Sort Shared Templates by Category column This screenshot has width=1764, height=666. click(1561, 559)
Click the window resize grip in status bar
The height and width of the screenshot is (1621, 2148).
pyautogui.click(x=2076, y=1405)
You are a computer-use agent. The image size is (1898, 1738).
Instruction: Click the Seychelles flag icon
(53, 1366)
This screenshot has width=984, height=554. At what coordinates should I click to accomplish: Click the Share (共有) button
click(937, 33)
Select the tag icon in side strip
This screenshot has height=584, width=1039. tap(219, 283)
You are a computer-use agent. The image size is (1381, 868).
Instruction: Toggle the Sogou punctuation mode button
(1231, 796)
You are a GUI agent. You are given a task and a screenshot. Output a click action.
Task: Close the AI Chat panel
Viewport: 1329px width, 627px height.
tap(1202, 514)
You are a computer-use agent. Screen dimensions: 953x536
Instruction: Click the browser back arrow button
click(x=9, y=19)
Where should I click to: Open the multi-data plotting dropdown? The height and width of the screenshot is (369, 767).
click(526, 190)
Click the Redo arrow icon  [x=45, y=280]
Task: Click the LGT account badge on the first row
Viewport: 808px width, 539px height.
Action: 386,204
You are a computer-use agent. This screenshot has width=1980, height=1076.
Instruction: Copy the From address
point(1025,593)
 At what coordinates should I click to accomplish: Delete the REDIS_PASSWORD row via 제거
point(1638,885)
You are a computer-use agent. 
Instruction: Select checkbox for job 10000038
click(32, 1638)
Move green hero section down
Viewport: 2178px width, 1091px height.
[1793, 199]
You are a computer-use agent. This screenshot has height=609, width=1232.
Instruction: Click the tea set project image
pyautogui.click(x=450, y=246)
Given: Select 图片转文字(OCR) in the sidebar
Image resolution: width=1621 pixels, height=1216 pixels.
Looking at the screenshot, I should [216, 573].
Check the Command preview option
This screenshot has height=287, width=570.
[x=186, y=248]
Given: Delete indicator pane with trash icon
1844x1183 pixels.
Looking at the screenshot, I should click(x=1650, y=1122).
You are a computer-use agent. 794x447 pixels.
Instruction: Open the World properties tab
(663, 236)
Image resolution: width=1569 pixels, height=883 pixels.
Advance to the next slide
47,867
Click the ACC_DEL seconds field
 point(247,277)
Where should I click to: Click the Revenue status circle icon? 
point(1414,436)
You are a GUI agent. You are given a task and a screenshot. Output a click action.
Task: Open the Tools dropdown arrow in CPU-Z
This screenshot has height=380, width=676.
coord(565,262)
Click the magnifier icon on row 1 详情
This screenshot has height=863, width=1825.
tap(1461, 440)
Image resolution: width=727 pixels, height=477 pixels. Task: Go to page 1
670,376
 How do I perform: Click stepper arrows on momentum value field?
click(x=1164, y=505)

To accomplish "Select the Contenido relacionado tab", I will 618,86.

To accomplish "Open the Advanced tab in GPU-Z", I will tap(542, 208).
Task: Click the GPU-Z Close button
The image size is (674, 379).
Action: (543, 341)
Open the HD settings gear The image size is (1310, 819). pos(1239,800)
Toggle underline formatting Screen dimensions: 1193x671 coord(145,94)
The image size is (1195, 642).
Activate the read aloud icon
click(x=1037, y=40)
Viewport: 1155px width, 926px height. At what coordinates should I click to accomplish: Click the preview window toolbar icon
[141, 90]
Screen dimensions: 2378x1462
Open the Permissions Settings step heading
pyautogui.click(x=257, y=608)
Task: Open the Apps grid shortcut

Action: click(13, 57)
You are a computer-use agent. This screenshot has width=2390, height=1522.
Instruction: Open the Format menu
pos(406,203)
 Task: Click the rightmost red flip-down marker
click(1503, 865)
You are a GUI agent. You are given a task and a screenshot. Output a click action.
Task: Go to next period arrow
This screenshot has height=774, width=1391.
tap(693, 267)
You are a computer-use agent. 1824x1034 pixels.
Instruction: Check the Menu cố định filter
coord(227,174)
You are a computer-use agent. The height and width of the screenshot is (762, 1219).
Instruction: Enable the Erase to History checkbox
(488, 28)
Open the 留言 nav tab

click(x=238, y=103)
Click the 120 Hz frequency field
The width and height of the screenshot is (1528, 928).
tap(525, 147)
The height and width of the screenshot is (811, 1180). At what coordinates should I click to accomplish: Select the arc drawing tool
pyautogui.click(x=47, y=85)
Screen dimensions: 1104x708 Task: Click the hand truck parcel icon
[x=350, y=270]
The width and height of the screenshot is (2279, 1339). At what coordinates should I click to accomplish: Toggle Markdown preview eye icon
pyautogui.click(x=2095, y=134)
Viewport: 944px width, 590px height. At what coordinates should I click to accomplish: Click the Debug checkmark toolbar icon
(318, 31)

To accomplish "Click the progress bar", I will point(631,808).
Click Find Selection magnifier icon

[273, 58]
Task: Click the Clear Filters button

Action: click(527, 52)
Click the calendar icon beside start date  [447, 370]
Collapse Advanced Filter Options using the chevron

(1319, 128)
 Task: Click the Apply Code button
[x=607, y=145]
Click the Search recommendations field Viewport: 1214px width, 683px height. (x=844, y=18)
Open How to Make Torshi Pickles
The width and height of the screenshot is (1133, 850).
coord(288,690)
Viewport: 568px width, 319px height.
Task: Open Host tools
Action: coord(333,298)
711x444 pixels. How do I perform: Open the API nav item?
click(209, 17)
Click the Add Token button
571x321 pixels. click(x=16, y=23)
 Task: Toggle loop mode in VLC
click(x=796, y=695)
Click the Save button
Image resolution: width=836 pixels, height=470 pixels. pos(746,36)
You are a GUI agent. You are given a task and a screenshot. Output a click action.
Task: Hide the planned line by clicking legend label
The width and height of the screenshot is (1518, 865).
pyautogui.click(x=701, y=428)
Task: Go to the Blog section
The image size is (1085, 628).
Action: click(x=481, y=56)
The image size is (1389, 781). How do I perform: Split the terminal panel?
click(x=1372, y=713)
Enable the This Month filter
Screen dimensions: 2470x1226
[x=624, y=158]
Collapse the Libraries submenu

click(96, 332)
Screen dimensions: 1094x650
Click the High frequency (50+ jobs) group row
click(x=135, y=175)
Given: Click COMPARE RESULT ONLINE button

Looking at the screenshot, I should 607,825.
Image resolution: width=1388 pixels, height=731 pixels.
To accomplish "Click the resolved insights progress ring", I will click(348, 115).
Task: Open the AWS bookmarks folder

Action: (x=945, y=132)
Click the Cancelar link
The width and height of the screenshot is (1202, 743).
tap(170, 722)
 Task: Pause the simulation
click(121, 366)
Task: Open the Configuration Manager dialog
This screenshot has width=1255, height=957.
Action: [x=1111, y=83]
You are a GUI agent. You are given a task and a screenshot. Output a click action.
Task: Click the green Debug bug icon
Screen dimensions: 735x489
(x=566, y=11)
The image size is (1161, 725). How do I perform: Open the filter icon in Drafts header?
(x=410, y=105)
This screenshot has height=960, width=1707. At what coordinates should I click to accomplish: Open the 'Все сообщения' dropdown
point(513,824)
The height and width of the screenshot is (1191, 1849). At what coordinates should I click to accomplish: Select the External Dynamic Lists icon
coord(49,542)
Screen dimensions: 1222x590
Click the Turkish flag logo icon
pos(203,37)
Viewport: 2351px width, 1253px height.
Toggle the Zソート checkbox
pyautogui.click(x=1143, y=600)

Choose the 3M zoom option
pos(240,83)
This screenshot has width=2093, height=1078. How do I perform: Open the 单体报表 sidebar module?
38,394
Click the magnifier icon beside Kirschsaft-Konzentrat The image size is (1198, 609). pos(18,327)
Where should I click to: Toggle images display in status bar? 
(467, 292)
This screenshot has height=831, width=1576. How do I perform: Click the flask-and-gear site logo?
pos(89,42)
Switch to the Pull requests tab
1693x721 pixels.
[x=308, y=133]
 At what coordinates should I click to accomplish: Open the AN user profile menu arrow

What is being asked: Within the data, how many lines hold the word "green"? State only that number.

Response for this exercise: 2